I see our postman now with a mask and gloves that he wears along with his blue/grey uniform. He’s an essential worker. Always has been, but now, as we crave communication with friends and family, the postal workers during this time of social distancing and emotional highs and lows are heroes. They carry our letters, bring us packages. They deliver treasures.

I’ve been thinking a lot about how much a letter received means to me. I’ve also been thinking about how much it means to send them too. A little story for you…my mom who lives in Memphis, Tennessee (“too long a way from Seattle”) used to tell me how her grandmother would say, “You write me a letter, and I will make sure you get one in return.” Now, she does that with my kids. She sends them newsy stories about trying to learn how to play chess, suggestions for activities and sometimes, just little reminders that although we are far away from each other, she is always thinking about us. The girls race to door to see if a letter might be for them! She is continuing the story that her grandmother began, the girls have to respond to her letter first and send one off to Memphis before another treasure will arrive. In this age, when we communicate so much with our phones and computers, it is nice to have something to hold in our hands, and they treasure these notes.

This week we decided to make our own postcards and send them to friends and family. The postcard format is easy and quick. We made our own template, decorated the front, wrote a quick update on the back, added the address and stamp and left them in our outgoing mail slot for the postman.

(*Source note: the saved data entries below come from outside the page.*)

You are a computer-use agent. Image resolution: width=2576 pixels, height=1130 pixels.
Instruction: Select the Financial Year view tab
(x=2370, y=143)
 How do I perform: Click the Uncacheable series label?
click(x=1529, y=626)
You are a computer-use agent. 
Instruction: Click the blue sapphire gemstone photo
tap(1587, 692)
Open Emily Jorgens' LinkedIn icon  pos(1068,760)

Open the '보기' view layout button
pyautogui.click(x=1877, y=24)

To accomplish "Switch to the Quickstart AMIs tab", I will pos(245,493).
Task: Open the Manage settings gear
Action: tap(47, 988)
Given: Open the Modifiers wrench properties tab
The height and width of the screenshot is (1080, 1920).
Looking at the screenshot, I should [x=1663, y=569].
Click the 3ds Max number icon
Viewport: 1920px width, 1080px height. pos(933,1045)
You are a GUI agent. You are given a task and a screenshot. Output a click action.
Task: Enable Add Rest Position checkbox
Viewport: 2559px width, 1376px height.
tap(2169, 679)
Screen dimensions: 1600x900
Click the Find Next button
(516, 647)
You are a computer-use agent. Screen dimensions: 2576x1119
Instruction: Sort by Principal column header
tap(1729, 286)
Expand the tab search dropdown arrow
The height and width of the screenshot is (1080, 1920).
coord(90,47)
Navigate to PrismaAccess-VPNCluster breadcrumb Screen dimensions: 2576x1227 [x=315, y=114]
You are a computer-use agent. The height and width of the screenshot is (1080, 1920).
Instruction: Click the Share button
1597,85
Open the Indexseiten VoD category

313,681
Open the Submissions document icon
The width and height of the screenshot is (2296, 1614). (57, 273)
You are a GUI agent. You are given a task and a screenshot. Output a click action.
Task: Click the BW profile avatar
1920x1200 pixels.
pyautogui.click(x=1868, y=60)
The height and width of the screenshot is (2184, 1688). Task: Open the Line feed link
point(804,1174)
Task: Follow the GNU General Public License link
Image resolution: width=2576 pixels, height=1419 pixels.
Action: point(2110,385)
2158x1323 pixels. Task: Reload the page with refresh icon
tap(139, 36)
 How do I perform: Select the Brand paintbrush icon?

We all worked with different themes. Being a photographer, I use my camera as a journal, so I found a few fun images and created some mixed media designs. One with a stencil and colored pencils, adding an image transfer on top to create a colorful print. The second postcard I made using a photograph was printed small and framed with washi tape and stamped a title. The girls used a variety of media: One decided to create three postcards using markers. She combined words and images to make sweet notes that she mailed to schoolmates. Another drew colored pencils a dreamy scene from a photo that a friend had recently texted to me. Her note went to the aforementioned grandmother! And my oldest, created postcards with a graphic bent…using just pencil to sketch and then a fine tipped black Sharpie. 

Ok, so here’s how what you need:

Heavyweight paper such as mixed media paper, watercolor paper, or cardstock (If you only have copy paper, that will do. Just cut 2 pieces 4 x 6 inches and glue to a piece of lightweight cardboard) You need a heavier weight paper so that make it through the mail system without getting torn.

Postcard template or trim your paper to standard postcard size: 4” x 6”. Leave one side blank for your artwork. Template link below:

https://1drv.ms/w/s!AuzSUkokH6WXgUxznCkVKGtIJNPs

Snail mail address

Stamps

Materials that you might use for designing front of postcard: colored pencils, photos, washi tape, glue, markers, fine liners. If you are using heavy stock paper, watercolors would be nice.

After you’ve designed your card, write a note, find a stamp and leave it in your mailbox.

Parents of younger kids: you might offer a drawing prompt to get the designs flowing. Sometimes a little suggestion is all that is needed. 

Another idea: practice your cursive writing on your note (I bet your grandmother will notice!)

Also, if you are interested in learning how to do a photo image transfer, you will need Mod Podge or an acrylic medium and an ink jet or laser print of the photograph. There are great resources on the web to walk you through this process.